Kita akan kutip sedikit riwayat hidup para fuqaha salaf yang anda akan tahu sendiri bahwa orang-orang yang mengaku sebagai bagian dari madzhab mereka banyak yang justru menzhalimi mereka, dan bahkan mereka akan menjadi musuh paling keras para fuqaha salaf tersebut pada hari kiamat nanti. Sebab para fuqaha salaf tidak memiliki niatan lain selain wajah Allah ta’ala, dan itu akan tersaksikan dari kehidupan mereka yang penuh dengan tanda-tanda ulama akhirat... Salah satunya, mereka tidak hanya memperdalam ilmu fiqih, tetapi mereka juga menyibukkan diri memperdalam ilmu hati dan muraqabah dalam hal itu.[8]

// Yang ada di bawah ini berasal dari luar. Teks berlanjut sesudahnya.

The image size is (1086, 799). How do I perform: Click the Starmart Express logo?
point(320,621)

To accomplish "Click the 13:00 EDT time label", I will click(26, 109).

Imam al-Ghazali menyebutkan salah satu contohnya, Imam as-Syafi’i, fuqaha salaf yang dijadikan rujukan madzhab olehnya. Beliau menjelaskan:
أَمَّا الْإِمَامُ الشَّافِعِيُّ رحمه الله تعالى فَيَدُلُّ عَلَى أَنَّهُ كَانَ عَابِداً مَا رُوِيَ أَنَّهُ كَانَ يَقْسِمُ اللَّيْلَ ثَلاَثَةَ أَجْزَاءٍ: ثُلُثًا لِلْعِلْمِ، وَثُلُثاً لِلْعِبَادَةِ. وَثُلُثاً لِلنَّوْمِ. قَالَ الرَّبِيْعُ: كَانَ الشَّافِعِيُّ رحمه الله يَخْتِمُ الْقُرْآنَ فِي رَمَضَانَ سِتِّيْنَ مَرَّةً كُلُّ ذَلِكَ فِي الصَّلاَةِ. وَقَالَ الْحَسَنُ الْكَرَابِيْسِي: بِتُّ مَعَ الشَّافِعِيِّ غَيْرَ لَيْلَةٍ فَكَانَ يُصَلِّي نَحْواً مِنْ ثُلُثِ اللَّيْلِ فَمَا رَأَيْتُهُ يَزِيْدُ عَلَى خَمْسِيْنَ آيَةً، فَإِذَا أَكْثَرَ فَمِائَةُ آيَةٍ، وَكَانَ لاَ يَمُرُّ بِآيَةِ رَحْمَةٍ إِلاَّ سَأَلَ اللهَ لِنَفْسِهِ وَلِجَمِيْعِ الْمُسْلِمِيْنَ وَالْمُؤْمِنِيْنَ، وَلاَ يَمُرُّ بِآيَةِ عَذَابٍ إِلاَّ تَعَوَّذَ فِيْهَا وَسَأَلَ النَّجَاةَ لِنَفْسِهِ وَلِلْمُؤْمِنِيْنَ
Imam as-Syafi’i rahimahul-‘Llah, yang menunjukkan bahwa beliau seorang ‘abid (ahli ibadah) adalah riwayat tentang beliau selalu membagi malam menjadi tiga bagian: sepertiga pertama untuk ilmu, sepertiga kedua untuk ibadah, dan sepertiga ketiga untuk tidur. Ar-Rabi’ berkata: Imam as-Syafi’i rahimahul-‘Llah khatam al-Qur`an di bulan Ramadlan 60 kali, semuanya dibaca dalam shalat. Al-Hasan al-Kurabisi berkata: Aku bermalam bersama Imam as-Syafi’i bukan hanya satu malam (melainkan pernah lama atau cukup sering). Beliau shalat malam kurang lebih sepertiga malam. Aku jarang sekali melihatnya melebihkan bacaan dari 50 ayat. Kalaupun ada yang lebih panjang paling sekitar 100 ayat. Beliau tidak berkesempatan membaca ayat tentang rahmat Allah melainkan beliau berhenti dulu dan memohon terlebih dahulu rahmat kepada Allah untuk dirinya dan semua kaum muslimin. Tidak juga berkesempatan membaca ayat tentang siksa Allah melainkan beliau berhenti dulu dan memohon perlindungan terlebih dahulu seraya memohon keselamatan untuk dirinya dan semua kaum mukminin.[9]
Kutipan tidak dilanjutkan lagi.